Is the lack of absorption because the driveway is relatively new or is it because there could have been an old sealer on the driveway that is still doing its job we are not the original owners)? I also attached a couple before and after pictures as we noticed after we sealed there were some dark spots left behind. Is this sealer that did not get absorbed and is darkening the concrete, and is there a way to remove/clean it off without affecting the newly applied sealer? 

Before picture attached, followed by after pictures...


----------



## kdrymer (Aug 12, 2014)

After picture 1:


----------



## kdrymer (Aug 12, 2014)

After picture 2:


----------



## kdrymer (Aug 12, 2014)

Spots where concrete didn't seem to absorb any of the sealer (white patches)

Manufacturer directions stated the concrete could be slightly damp when applying just to add additional information...


----------



## r0ckstarr (Jan 8, 2013)

I sealed mine 30 days after it was poured. I used Eagle Gloss Coat, solvent based sealer. Also ordered from Home Depot. (I also had 1/4 of the 5gal bucket left over)

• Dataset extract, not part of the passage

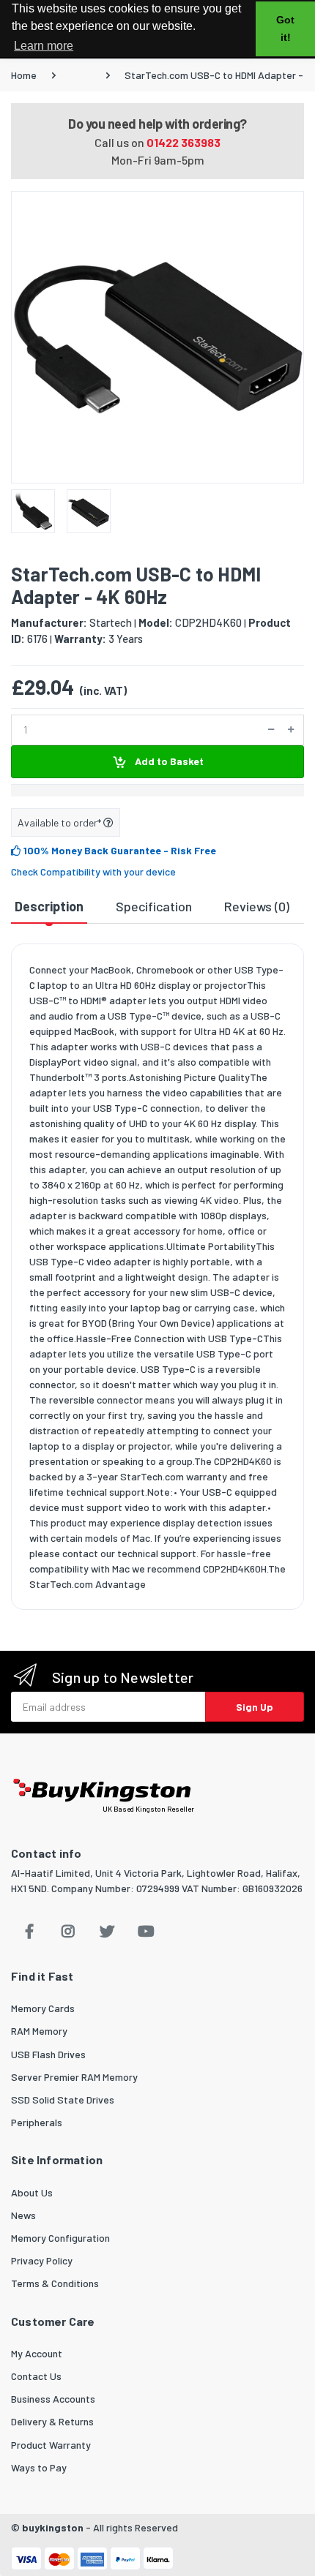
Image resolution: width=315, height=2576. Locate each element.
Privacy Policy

Sealing mine was the first time I had ever done it, and everything I know about it, I either learned from this website, or online with info pertaining to the particular product that I used. 

I had some dark spots just like that, that lasted for a few days. They eventually faded away. I cannot remember exactly how long, but it wasn't more than a week.

Was yours solvent based or water based?

With mine, the solvent based, I couldn't apply it if the concrete or outside temperature was above 90 degrees or the sealer would start to boil and leave bubbles everywhere. 

With the solvent based, I read that in order to fix mistakes, I can wait for it to dry and then add more sealer on top to dissolve the old sealer.

When you applied it, how many coats did you put down? I did 2 coats, and cross-rolled each coat. I would put the sealer down going with the grain of the brushed marks, and a helper went right behind me and rolled the opposite way adding more sealer as needed. 2nd coat went down after the first coat started getting tacky.


----------



## kdrymer (Aug 12, 2014)

I used the Eagle Natural Seal which is a water based silaxane based sealer. Glad to hear that the spots may lessen in a few days, at this point it's more of a cosmetic issue from what I can tell and I was thinking of applying a chemical stripper if it does not brighten in a few days. You had dark spots like I have in the 2 after pictures above? I can't tell if their dark from applying too much sealer or because there was still moisture in the concrete that was trapped- although from I have heard if that were the case it would have formed a white clouding on the surface. We applied a coat then added additional sealer with a roller then a 2nd person used a brush to spread out the excess.


----------



## joed (Mar 13, 2005)

They look wet to me. I suspect if you let it dry it will even out.


----------



## r0ckstarr (Jan 8, 2013)

How soon after you sealed it did you take the pictures?


----------



## kdrymer (Aug 12, 2014)

It was only a couple hours after I sealed it, but most of the rest of ghr driveway looked dry, just these random spots where it was darker. Maybe I'm being paranoid about it.


----------



## stadry (Jun 20, 2009)

it could also be prep, conc finish, application method, experience, temperature, wind, shadows, or mtl itself - apron/vest stores aren't known for selling pro level stuff,,, wait a week,,, if its still bothersome during that time, squint your eyes as you drive in :yes:


----------



## r0ckstarr (Jan 8, 2013)

kdrymer said:


> It was only a couple hours after I sealed it, but most of the rest of ghr driveway looked dry, just these random spots where it was darker. Maybe I'm being paranoid about it.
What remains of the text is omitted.